If you are homebuyer who invested in a building project ahead of the pandemic or a policyholder who has signed up for life or health insurance, you may be worried about the developer or insurer taking shelter under the force majeure clause amid the Covid crisis.

What is it?

Force majeure is a clause in an agreement or contract that allows the parties to not fulfil their promises under extraordinary circumstances which make it impossible to do so. Also commonly referred to as ‘Act of God’, the clause implies that the contractual obligations can not be fulfilled due to conditions beyond human control, and hence the parties should be exempted from the legal consequences of non-performance of the contract. Common examples of such events would be natural disasters, fire, wars and pandemics, thus summing up the reason why this term has regained popularity recently.

Indian contract law does not specifically define force majeure , but there are two broad conditions that must be met for an event to be categorised under it. The event must be unforeseen by the parties, and must be beyond their control, making it impossible for them to fulfil their obligations.

Why is it important?

Imagine a time when you could not keep up your word to your friends, because of a reason beyond your control. Let’s say you were on your way to a friend’s birthday party, but you met with an accident because someone else drove rashly. Such hitches can happen on a much larger scale to companies and businesses too, requiring them to have a force majeure clause to protect them from the legal consequences of unintentionally not keeping their word.

Force majeure clauses exist to offer protection from unavoidable or uncontrollable situations. The Covid outbreak has impacted lives and businesses much more drastically than anyone expected even a few months ago, with most nations imposing severe restrictions on movement of both people and goods. Corporates are therefore moving courts to seek shelter under this clause.

Why should I care?

Among the sectors that have recently looked for leeway under the force majeure clause, the ones that should concern you the most are insurers and real estate developers.

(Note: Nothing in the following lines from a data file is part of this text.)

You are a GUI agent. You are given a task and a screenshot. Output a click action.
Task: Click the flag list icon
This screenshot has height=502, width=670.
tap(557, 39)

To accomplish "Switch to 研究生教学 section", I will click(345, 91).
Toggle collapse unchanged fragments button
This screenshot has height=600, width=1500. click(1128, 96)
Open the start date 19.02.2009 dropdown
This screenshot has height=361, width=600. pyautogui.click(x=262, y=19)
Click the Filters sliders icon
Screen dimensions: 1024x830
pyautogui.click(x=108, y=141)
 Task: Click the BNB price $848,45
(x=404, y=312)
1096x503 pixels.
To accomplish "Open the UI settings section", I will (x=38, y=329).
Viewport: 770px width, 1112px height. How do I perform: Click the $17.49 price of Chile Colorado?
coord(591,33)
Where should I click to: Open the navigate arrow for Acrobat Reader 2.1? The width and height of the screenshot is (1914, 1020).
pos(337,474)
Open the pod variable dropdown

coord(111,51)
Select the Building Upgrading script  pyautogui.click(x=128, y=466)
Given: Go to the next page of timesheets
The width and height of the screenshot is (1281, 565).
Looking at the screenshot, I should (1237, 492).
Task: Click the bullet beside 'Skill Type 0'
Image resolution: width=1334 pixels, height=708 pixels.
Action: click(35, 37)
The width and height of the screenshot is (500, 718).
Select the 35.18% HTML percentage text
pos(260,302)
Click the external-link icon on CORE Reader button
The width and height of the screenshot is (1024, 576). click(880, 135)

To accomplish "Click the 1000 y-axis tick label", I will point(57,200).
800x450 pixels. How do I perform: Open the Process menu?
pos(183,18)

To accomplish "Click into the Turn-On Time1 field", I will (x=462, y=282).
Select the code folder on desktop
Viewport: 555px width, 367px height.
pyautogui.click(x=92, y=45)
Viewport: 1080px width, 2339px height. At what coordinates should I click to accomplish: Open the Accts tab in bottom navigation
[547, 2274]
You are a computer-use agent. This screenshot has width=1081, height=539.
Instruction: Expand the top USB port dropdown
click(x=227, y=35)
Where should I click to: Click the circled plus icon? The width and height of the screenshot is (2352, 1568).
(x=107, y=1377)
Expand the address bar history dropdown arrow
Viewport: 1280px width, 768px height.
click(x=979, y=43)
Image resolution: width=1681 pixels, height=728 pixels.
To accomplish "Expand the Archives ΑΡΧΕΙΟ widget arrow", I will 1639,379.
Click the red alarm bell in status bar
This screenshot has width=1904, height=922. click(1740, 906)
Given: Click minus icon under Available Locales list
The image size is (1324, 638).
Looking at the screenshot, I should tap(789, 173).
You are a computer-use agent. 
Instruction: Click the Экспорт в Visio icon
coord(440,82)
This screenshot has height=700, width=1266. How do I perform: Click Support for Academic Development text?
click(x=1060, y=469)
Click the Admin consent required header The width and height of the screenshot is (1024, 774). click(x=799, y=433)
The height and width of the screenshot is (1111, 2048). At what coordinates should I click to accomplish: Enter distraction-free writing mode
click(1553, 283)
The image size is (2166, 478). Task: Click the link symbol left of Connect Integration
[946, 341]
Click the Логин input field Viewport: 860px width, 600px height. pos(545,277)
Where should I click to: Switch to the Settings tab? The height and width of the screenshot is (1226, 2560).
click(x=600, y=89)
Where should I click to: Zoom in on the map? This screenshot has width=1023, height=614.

Most insurance contracts allow the insurance company to take shelter under force majeure events to decide on claims. But to ensure that settlement of claims doesn’t suffer during Covid, the IRDAI has specifically instructed insurers to settle claims on life insurance policies for death due to Covid-19. For health insurance, existing policies do cover Covid-related hospitalisation in most cases.

However, without any such standard instructions from the IRDAI, force majeure continues to apply for fire and general insurance contracts. Your claims during the pandemic for such insurance policies might still be debatable.

For those of you who are expecting the construction of a RERA-registered property to be completed soon, the force majeure clause could act as a bummer. Recently, following the plea of real estate developers, the Centre has urged States to provide a six-month extension for projects registered under RERA for completion, and said that the pandemic should be recognised as a force majeure event. If your developer had promised to complete construction on March 25, 2020 or later, you may witness delays.

This is because, with the lockdown having forced the reverse migration of many labourers, construction companies are finding it hard to resume operations, even after lifting of the embargo on construction activity. If developers invoke the force majeure clause, you may not be able to file complaints or claim damages from the developer for this delay.

The bottomline

Acts of God are not always merciful.